Truth be told, the negative side, "relieving pain," is what actually sucks us into the medical industry's game. Maybe there is a lesson to be learned in that, namely, that relieving stupidity and ignorance ("wellness") is not as valued as relieving pain. Is it too bad that stupidity doesn't hurt more? Perhaps we should stop trying to make the world safe for idiots, thus making stupidity painful and thus noticeable when it is gone? Just a thought.
However, a conspiracy guy might note that governments, and the medical industry, actually seem to have a vested interest in maintaining rather than eradicating stupidity. Otherwise, who would pay those cigarette taxes, buy lotto tickets, play the VLTs, believe that affirmative action and equal opportunity are the same thing, believe that criminals will register their guns, and, most importantly, vote again for clowns who fail to deliver on their promises? Yes indeed, stupidity can be handy for some agendas. But who can complain, after all, health care is "free" isn't it? (What was that he just said about stupidity?)

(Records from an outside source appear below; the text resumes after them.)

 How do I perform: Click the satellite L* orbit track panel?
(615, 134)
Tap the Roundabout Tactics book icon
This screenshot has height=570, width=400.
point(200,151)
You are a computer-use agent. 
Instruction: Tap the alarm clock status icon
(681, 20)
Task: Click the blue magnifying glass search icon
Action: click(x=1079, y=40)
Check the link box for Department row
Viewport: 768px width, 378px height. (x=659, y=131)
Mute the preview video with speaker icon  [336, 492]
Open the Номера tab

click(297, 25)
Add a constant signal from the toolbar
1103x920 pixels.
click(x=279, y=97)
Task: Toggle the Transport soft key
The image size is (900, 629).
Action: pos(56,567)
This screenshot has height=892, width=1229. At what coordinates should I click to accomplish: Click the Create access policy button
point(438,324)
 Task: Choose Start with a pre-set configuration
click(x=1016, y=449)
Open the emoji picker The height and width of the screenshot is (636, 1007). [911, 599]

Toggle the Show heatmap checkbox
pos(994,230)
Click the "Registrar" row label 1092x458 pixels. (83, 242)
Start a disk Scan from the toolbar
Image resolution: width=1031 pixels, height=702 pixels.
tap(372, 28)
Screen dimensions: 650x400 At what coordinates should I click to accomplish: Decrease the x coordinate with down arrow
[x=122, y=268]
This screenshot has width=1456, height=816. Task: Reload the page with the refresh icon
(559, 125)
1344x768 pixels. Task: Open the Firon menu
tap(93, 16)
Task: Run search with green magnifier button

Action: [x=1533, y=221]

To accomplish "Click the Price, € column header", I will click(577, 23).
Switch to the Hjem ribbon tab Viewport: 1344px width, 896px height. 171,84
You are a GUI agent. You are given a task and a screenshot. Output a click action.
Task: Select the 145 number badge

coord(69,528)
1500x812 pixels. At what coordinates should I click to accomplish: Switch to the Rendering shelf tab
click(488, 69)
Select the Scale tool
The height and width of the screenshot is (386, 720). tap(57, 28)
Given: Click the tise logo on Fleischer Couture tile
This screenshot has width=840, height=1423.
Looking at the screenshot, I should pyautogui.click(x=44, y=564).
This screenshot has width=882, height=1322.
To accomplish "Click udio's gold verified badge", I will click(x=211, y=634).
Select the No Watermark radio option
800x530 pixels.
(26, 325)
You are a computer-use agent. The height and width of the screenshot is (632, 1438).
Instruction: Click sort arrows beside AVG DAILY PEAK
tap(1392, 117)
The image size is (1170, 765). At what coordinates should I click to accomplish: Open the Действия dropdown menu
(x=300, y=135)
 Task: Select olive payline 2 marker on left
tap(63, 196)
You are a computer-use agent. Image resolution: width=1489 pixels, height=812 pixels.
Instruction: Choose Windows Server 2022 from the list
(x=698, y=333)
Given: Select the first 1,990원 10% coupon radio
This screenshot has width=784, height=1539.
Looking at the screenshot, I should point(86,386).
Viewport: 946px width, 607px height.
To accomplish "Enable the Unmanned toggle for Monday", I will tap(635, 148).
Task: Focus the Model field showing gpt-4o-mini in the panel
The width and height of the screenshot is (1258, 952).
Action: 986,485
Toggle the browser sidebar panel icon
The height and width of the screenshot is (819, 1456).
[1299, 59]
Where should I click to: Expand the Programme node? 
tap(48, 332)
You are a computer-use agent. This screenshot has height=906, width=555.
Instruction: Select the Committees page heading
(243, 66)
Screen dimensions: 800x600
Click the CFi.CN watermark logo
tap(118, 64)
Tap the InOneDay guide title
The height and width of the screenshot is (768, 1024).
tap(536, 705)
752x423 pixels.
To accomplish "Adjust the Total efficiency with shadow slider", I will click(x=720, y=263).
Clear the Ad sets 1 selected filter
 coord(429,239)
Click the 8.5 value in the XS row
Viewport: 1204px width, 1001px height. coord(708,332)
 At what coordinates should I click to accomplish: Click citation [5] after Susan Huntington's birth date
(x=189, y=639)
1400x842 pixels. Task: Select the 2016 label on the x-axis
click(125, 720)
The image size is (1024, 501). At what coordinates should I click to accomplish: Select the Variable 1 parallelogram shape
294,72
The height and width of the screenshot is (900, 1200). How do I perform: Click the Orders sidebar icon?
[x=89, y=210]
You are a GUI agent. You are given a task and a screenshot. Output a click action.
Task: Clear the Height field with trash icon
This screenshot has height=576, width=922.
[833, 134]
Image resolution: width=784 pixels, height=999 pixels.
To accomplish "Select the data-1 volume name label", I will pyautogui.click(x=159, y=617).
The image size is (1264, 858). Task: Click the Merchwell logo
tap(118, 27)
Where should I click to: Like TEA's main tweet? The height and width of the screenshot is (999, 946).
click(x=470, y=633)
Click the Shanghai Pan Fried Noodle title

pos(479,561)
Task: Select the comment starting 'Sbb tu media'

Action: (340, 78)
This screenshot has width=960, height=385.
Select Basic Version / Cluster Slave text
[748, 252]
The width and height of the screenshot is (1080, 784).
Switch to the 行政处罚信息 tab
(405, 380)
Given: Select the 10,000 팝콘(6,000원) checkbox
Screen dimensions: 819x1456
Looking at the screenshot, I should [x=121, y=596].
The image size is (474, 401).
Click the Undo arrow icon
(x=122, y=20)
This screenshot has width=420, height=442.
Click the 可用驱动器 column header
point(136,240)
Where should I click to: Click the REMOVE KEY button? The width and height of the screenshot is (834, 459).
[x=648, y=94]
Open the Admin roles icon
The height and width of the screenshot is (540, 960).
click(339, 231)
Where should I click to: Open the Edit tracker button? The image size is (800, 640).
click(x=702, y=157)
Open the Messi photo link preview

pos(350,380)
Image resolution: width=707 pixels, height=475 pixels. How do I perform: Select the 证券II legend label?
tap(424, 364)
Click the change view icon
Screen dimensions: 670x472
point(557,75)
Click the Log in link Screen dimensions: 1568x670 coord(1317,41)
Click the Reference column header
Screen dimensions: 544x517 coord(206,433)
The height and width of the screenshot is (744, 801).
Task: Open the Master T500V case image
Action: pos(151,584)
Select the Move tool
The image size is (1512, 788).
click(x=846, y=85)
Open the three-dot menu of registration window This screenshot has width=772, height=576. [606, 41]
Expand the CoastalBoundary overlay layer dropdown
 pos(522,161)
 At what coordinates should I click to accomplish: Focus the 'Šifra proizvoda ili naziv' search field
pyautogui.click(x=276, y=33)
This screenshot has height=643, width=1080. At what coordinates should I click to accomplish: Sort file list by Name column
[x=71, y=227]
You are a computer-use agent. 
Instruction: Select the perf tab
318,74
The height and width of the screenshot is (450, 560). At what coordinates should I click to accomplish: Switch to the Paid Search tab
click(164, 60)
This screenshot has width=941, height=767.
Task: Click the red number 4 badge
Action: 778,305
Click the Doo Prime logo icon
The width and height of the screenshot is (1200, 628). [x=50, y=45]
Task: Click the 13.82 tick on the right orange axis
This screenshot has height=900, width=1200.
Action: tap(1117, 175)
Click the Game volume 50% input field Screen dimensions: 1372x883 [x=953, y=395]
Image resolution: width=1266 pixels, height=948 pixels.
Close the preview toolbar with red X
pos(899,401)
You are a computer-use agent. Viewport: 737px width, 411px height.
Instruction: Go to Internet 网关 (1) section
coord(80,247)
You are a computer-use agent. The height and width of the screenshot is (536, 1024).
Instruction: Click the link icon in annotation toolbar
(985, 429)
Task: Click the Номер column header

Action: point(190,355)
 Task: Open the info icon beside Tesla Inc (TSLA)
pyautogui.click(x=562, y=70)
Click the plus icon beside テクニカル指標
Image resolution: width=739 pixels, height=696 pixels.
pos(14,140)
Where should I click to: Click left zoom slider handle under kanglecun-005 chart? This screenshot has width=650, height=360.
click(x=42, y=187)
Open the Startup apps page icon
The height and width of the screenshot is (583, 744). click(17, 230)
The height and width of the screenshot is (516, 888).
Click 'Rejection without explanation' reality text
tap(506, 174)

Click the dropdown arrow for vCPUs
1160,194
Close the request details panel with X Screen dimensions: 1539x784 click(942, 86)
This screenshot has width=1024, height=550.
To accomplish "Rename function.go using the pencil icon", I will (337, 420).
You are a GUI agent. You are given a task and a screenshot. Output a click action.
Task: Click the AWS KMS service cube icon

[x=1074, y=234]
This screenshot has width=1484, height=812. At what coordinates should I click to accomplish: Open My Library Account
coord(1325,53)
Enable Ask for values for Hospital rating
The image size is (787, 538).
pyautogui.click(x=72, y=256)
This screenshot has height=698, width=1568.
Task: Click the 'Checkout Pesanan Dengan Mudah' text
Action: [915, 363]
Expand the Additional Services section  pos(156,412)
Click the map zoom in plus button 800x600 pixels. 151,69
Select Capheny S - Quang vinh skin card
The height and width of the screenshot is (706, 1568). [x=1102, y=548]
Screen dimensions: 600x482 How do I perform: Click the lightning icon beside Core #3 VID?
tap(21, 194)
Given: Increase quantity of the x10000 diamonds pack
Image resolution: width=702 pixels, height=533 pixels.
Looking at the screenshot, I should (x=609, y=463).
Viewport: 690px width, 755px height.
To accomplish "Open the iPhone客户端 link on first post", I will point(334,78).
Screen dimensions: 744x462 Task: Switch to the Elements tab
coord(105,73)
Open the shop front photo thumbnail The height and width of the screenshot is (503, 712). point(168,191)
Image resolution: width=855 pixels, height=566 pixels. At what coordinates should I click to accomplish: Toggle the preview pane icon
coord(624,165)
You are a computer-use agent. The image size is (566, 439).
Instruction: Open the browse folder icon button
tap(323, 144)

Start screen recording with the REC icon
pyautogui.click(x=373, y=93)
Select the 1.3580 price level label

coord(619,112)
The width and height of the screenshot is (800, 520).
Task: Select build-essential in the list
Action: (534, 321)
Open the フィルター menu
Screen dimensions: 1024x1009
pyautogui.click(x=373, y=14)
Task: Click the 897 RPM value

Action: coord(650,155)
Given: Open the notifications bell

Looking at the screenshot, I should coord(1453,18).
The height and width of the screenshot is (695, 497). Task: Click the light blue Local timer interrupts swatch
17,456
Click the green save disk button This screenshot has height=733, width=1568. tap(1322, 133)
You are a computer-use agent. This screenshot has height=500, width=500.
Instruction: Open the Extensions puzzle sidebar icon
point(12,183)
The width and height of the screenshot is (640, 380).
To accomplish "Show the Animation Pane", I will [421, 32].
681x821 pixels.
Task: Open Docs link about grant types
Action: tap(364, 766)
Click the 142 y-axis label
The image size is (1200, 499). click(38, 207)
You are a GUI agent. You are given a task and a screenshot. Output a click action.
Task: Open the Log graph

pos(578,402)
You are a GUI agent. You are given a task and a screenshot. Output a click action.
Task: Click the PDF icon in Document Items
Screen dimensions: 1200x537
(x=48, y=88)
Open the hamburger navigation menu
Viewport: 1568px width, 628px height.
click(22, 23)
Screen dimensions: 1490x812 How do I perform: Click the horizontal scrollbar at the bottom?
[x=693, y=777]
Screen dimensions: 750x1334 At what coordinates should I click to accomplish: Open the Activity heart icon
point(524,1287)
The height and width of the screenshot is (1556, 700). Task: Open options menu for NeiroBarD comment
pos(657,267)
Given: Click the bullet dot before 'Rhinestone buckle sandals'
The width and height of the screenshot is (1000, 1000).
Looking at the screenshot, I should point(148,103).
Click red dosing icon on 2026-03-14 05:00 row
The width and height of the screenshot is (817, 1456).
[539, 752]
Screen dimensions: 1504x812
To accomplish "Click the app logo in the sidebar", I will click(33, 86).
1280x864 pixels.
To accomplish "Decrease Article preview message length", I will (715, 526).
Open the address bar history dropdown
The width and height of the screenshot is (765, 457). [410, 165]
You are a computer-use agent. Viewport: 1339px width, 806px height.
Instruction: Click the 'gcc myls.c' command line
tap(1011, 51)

The positive side, "health and wellness," is as tough a sell to the public for the medical industry as it is for the education industry. But then they don't need to beat their heads against that wall, they can make money on the down side. It's not health and wellness that works, it's pain-avoidance, and a dash of confusion about immortality. Likewise, there is a recipe that has worked for snake-oil salesmen of all eras: claim the credit for success, pass the blame for failure elsewhere. (Even the education industry is passably adept at this!)
In a nutshell, there is a pattern here, but the forces at work may not have much to do with local contemporary "plans," rather a far larger change in social and political priorities with regard to the public purse. Resistance may not be futile altogether, but it is necessary to realize just what the impetus for these patterns is before trying to change anything.
Things on campus may have to change, I'm sure they do. Things probably will never again be as some would like to remember, if they ever were that way. But I think two things need to be reiterated:
Make no mistake, some of my best friends are in the medical world (too many as I get older!), but these just are not interchangeable concepts.
Obviously we must do what we must do, but if we ignore these distinctions, my guess is that the "Pillars of Prominence" will indeed be built on a foundation of sand. Conversely, if we attack "the local messengers" who are trying to cope with this societal change we may be dealing with the symptom as much as the cause.